Mein Arm erzittert vor Wut und Hass
Ignoriert das warnende Nebelhorn.
Mein Körper bebt und ist Regennass
Doch mein Auge schaut stur nach vorn.

Meine Ohren hören des Windes Heulen,
In die Dunkelheit send ich den Blick.
Ich erschaue des Lebens hohe Säulen
Doch kein Stückchen wend ich mein Genick.

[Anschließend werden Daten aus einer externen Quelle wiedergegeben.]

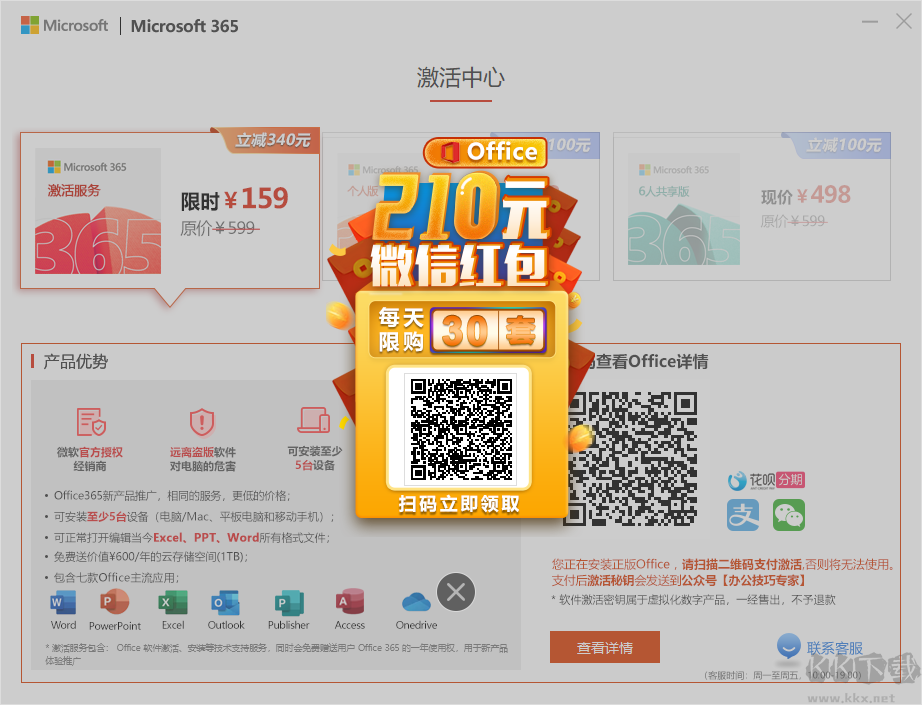Image resolution: width=922 pixels, height=705 pixels.
Task: Dismiss the red envelope popup with the X
Action: point(455,592)
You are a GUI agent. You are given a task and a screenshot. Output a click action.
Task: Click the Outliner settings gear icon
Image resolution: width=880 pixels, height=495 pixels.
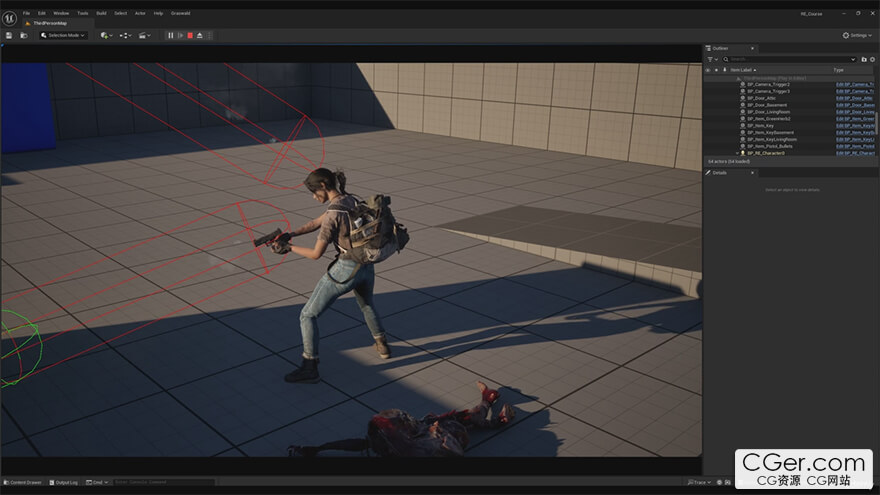click(872, 59)
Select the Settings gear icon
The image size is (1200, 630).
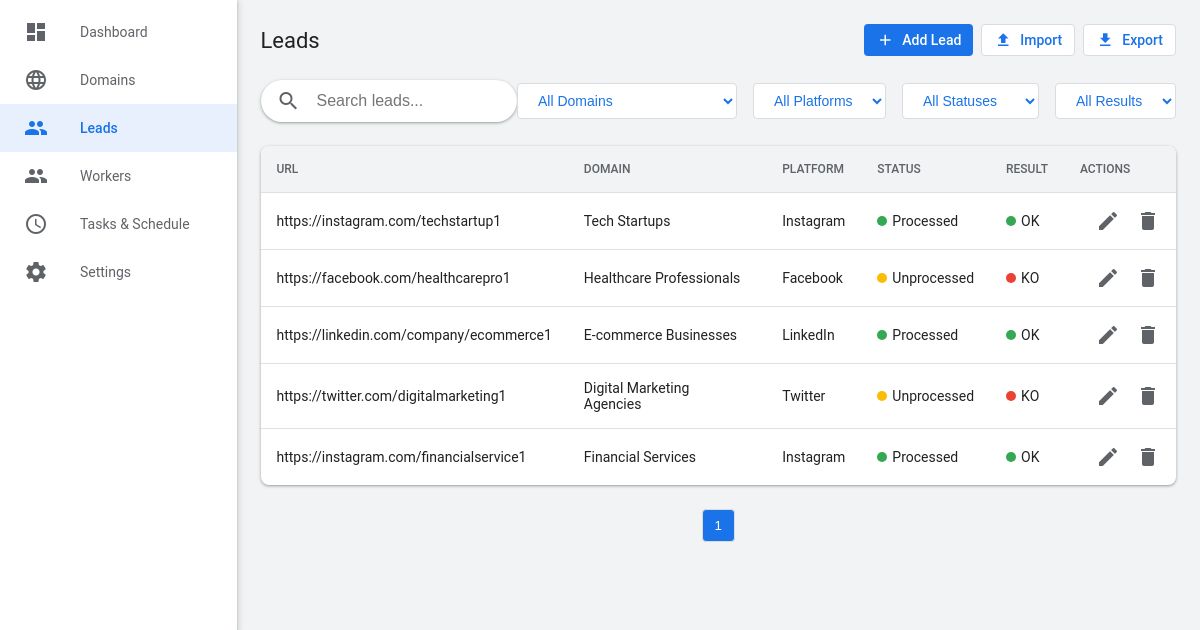coord(36,272)
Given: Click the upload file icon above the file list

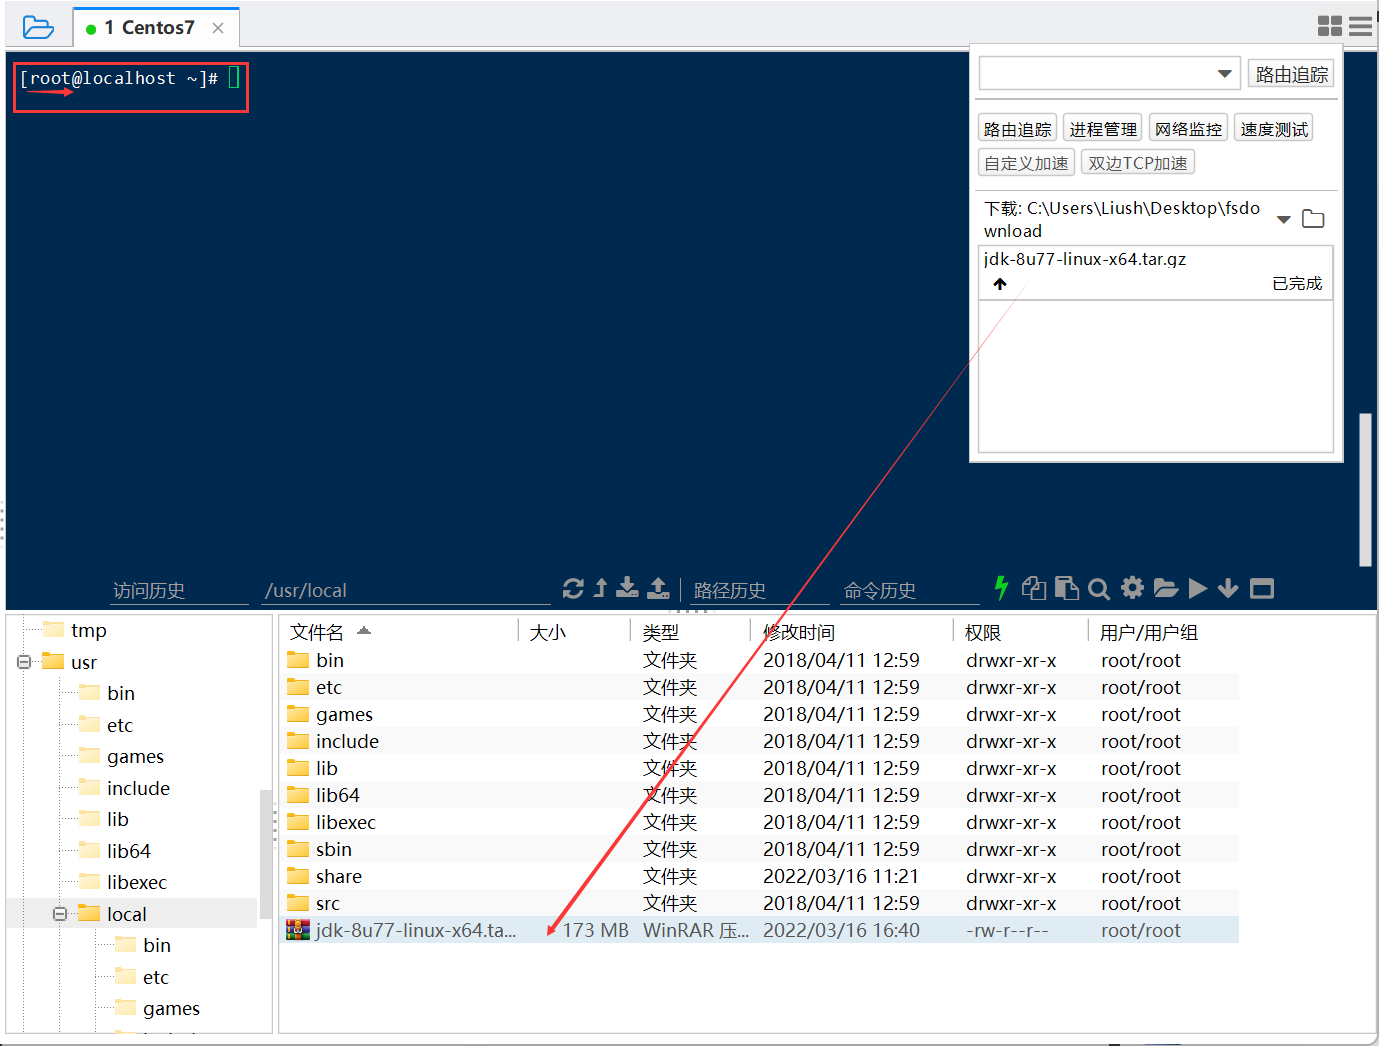Looking at the screenshot, I should tap(659, 588).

Meine Nase riecht des Meeres Salz
Meiner Tränen, die nasskalt erfrieren.
Ein festes Tau zerschnürt meinen Hals
Wie die Zähne von wilden Tieren.

Mein Herz zerbricht wie ein lebloser Knochen,
Alle Hoffnung ist fernab verweht.
Meine steinerne Seele ist lieblos gebrochen
Und ich seh wie die Liebste für immer geht.

MJ 06.12.2004
 
I

IKT

Gast
Hi Suracl,
was heißt "ihr mögt keine...."? :D
Ich jedenfalls mag Dein Gedicht.
Der Vergleich mit dem Steuermann der ein Schiff durch Sturm und Regen steuert, um letztlich doch zu sterben, ist gut. (Dieses Unwetter läßt mich glatt frieren.)
Einzig dies hier
Meine Augen leuchten wie rote Feuer,
Mit zuckenden Blitzen und donnerndem Groll.
ist mir etwas "dick aufgetragen".
Andere mögen das gerade gut finden. Also, laß Dich nicht entmutigen, Geschmäcker sind nunmal verschieden. ;)
LG IKT
 

SuracI

Mitglied
Danke schonmal für den Kommentar.
Ja, die Geschmäcker sind sehr verschieden, das stimmt. Aber zum Glück. Sonst würden ja alle das Gleiche mögen und es wäre strinkt langweilig ;).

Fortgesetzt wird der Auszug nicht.